:: Work order ::
Could each record be written out again exactly as it stands?

:: Dataset entries ::
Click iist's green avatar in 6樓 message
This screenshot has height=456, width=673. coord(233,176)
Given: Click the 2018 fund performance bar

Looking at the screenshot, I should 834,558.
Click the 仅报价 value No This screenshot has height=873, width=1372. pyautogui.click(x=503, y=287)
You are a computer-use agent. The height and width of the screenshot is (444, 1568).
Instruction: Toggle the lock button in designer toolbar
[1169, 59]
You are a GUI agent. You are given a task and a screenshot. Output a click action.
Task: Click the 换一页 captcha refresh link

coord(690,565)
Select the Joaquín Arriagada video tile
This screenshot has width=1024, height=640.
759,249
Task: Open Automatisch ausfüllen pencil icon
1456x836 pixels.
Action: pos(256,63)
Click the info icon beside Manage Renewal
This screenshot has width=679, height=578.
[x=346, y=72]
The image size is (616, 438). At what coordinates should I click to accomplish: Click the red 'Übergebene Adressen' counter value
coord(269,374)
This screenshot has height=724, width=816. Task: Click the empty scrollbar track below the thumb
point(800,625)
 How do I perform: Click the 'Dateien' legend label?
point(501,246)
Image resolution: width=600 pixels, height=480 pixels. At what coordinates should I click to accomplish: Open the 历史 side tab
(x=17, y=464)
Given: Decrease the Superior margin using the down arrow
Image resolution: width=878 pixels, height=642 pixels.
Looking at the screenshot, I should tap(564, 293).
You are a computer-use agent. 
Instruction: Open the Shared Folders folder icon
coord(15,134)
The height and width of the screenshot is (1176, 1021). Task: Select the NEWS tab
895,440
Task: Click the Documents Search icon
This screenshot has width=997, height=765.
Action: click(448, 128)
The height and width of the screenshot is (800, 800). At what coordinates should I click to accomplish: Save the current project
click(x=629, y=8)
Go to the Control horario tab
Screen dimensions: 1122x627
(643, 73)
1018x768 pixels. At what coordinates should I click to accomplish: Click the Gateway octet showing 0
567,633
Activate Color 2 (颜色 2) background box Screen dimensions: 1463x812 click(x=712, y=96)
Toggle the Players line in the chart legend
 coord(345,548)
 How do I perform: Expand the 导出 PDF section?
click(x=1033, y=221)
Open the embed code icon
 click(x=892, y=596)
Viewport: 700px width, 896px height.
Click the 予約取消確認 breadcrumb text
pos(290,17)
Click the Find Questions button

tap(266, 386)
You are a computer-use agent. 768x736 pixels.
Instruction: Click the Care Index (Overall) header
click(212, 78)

:: Your response ::
Click iist's green avatar in 6樓 message
This screenshot has height=456, width=673. coord(233,176)
Given: Click the 2018 fund performance bar

Looking at the screenshot, I should 834,558.
Click the 仅报价 value No This screenshot has height=873, width=1372. pyautogui.click(x=503, y=287)
You are a computer-use agent. The height and width of the screenshot is (444, 1568).
Instruction: Toggle the lock button in designer toolbar
[1169, 59]
You are a GUI agent. You are given a task and a screenshot. Output a click action.
Task: Click the 换一页 captcha refresh link

coord(690,565)
Select the Joaquín Arriagada video tile
This screenshot has width=1024, height=640.
759,249
Task: Open Automatisch ausfüllen pencil icon
1456x836 pixels.
Action: pos(256,63)
Click the info icon beside Manage Renewal
This screenshot has width=679, height=578.
[x=346, y=72]
The image size is (616, 438). At what coordinates should I click to accomplish: Click the red 'Übergebene Adressen' counter value
coord(269,374)
This screenshot has height=724, width=816. Task: Click the empty scrollbar track below the thumb
point(800,625)
 How do I perform: Click the 'Dateien' legend label?
point(501,246)
Image resolution: width=600 pixels, height=480 pixels. At what coordinates should I click to accomplish: Open the 历史 side tab
(x=17, y=464)
Given: Decrease the Superior margin using the down arrow
Image resolution: width=878 pixels, height=642 pixels.
Looking at the screenshot, I should tap(564, 293).
You are a computer-use agent. 
Instruction: Open the Shared Folders folder icon
coord(15,134)
The height and width of the screenshot is (1176, 1021). Task: Select the NEWS tab
895,440
Task: Click the Documents Search icon
This screenshot has width=997, height=765.
Action: click(448, 128)
The height and width of the screenshot is (800, 800). At what coordinates should I click to accomplish: Save the current project
click(x=629, y=8)
Go to the Control horario tab
Screen dimensions: 1122x627
(643, 73)
1018x768 pixels. At what coordinates should I click to accomplish: Click the Gateway octet showing 0
567,633
Activate Color 2 (颜色 2) background box Screen dimensions: 1463x812 click(x=712, y=96)
Toggle the Players line in the chart legend
 coord(345,548)
 How do I perform: Expand the 导出 PDF section?
click(x=1033, y=221)
Open the embed code icon
 click(x=892, y=596)
Viewport: 700px width, 896px height.
Click the 予約取消確認 breadcrumb text
pos(290,17)
Click the Find Questions button

tap(266, 386)
You are a computer-use agent. 768x736 pixels.
Instruction: Click the Care Index (Overall) header
click(212, 78)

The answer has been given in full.